THE TASK => Give every line of the records below as a Markdown table with the columns Row and Text, numbering each row and skipping blank lines. Leave the pictures out of the table.

- - - -

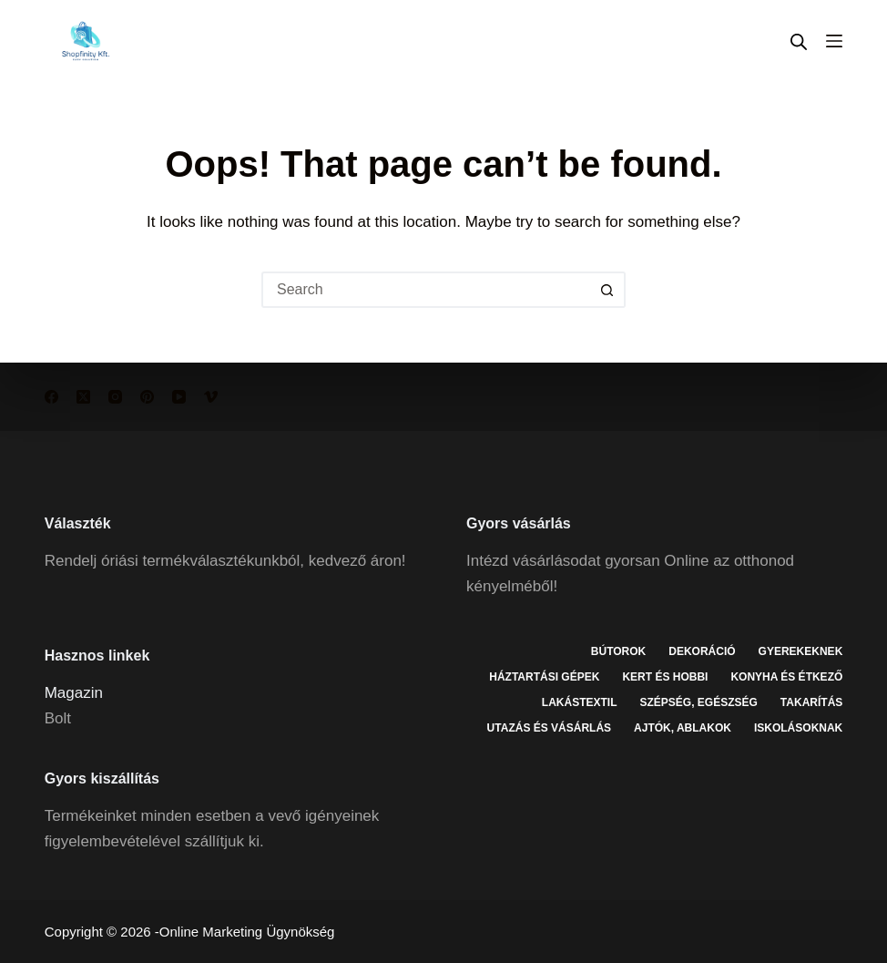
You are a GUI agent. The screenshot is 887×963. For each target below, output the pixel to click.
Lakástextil (579, 702)
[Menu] (834, 41)
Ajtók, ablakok (682, 728)
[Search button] (607, 289)
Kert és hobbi (665, 677)
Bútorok (618, 651)
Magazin (74, 693)
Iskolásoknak (798, 728)
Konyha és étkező (786, 677)
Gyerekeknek (801, 651)
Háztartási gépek (544, 677)
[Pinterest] (147, 397)
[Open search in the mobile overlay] (799, 41)
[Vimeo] (211, 397)
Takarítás (811, 702)
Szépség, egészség (698, 702)
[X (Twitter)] (83, 397)
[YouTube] (179, 397)
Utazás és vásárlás (549, 728)
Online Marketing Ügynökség (247, 931)
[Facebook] (51, 397)
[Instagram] (115, 397)
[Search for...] (425, 289)
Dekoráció (701, 651)
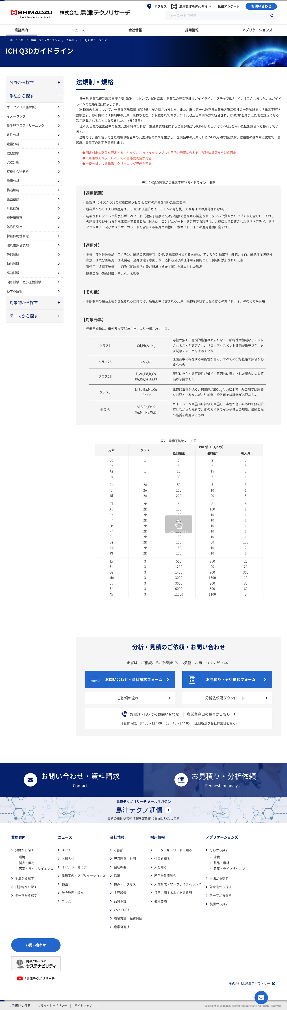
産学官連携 (122, 926)
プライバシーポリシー (52, 1005)
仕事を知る (162, 858)
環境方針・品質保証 (128, 918)
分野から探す (24, 850)
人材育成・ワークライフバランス (177, 884)
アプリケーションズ (222, 837)
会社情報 (117, 837)
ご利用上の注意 (20, 1005)
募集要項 (160, 901)
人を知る (160, 867)
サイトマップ (83, 1005)
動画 (65, 884)
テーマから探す (26, 895)
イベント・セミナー (76, 867)
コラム (66, 901)
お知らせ (68, 858)
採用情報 (157, 837)
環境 (22, 857)
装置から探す (219, 904)
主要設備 (120, 892)
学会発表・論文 (73, 892)
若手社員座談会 (165, 875)
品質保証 (120, 901)
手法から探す (24, 878)
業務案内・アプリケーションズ (84, 875)
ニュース (65, 837)
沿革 (117, 875)
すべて (66, 850)
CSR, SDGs (121, 909)
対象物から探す (26, 886)
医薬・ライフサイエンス (36, 868)
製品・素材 (27, 862)
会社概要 (120, 867)
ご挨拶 (118, 850)
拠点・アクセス (125, 884)
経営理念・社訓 (125, 858)
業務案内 (18, 837)
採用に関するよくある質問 (173, 892)
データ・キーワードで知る (173, 850)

- - - -

RIGHT ANSWER =>
| Row | Text |
|---|---|
| 1 | You are a GUI agent. The screenshot is 887×963. For each target below, output the pixel to click. |
| 2 | Lakástextil (579, 702) |
| 3 | [Menu] (834, 41) |
| 4 | Ajtók, ablakok (682, 728) |
| 5 | [Search button] (607, 289) |
| 6 | Kert és hobbi (665, 677) |
| 7 | Bútorok (618, 651) |
| 8 | Magazin (74, 693) |
| 9 | Iskolásoknak (798, 728) |
| 10 | Konyha és étkező (786, 677) |
| 11 | Gyerekeknek (801, 651) |
| 12 | Háztartási gépek (544, 677) |
| 13 | [Pinterest] (147, 397) |
| 14 | [Open search in the mobile overlay] (799, 41) |
| 15 | [Vimeo] (211, 397) |
| 16 | Takarítás (811, 702) |
| 17 | Szépség, egészség (698, 702) |
| 18 | [X (Twitter)] (83, 397) |
| 19 | [YouTube] (179, 397) |
| 20 | Utazás és vásárlás (549, 728) |
| 21 | Online Marketing Ügynökség (247, 931) |
| 22 | [Facebook] (51, 397) |
| 23 | [Instagram] (115, 397) |
| 24 | [Search for...] (425, 289) |
| 25 | Dekoráció (701, 651) |
| 26 | 産学官連携 (122, 926) |
| 27 | プライバシーポリシー (52, 1005) |
| 28 | 仕事を知る (162, 858) |
| 29 | 環境方針・品質保証 (128, 918) |
| 30 | 分野から探す (24, 850) |
| 31 | 人材育成・ワークライフバランス (177, 884) |
| 32 | アプリケーションズ (222, 837) |
| 33 | 会社情報 (117, 837) |
| 34 | ご利用上の注意 (20, 1005) |
| 35 | 募集要項 (160, 901) |
| 36 | 人を知る (160, 867) |
| 37 | サイトマップ (83, 1005) |
| 38 | 動画 (65, 884) |
| 39 | テーマから探す (26, 895) |
| 40 | イベント・セミナー (76, 867) |
| 41 | コラム (66, 901) |
| 42 | お知らせ (68, 858) |
| 43 | 採用情報 (157, 837) |
| 44 | 環境 (22, 857) |
| 45 | 装置から探す (219, 904) |
| 46 | 主要設備 (120, 892) |
| 47 | 学会発表・論文 (73, 892) |
| 48 | 若手社員座談会 (165, 875) |
| 49 | 品質保証 (120, 901) |
| 50 | 手法から探す (24, 878) |
| 51 | 業務案内・アプリケーションズ (84, 875) |
| 52 | ニュース (65, 837) |
| 53 | 沿革 (117, 875) |
| 54 | すべて (66, 850) |
| 55 | CSR, SDGs (121, 909) |
| 56 | 対象物から探す (26, 886) |
| 57 | 医薬・ライフサイエンス (36, 868) |
| 58 | 製品・素材 (27, 862) |
| 59 | 会社概要 (120, 867) |
| 60 | ご挨拶 (118, 850) |
| 61 | 拠点・アクセス (125, 884) |
| 62 | 経営理念・社訓 (125, 858) |
| 63 | 業務案内 (18, 837) |
| 64 | 採用に関するよくある質問 (173, 892) |
| 65 | データ・キーワードで知る (173, 850) |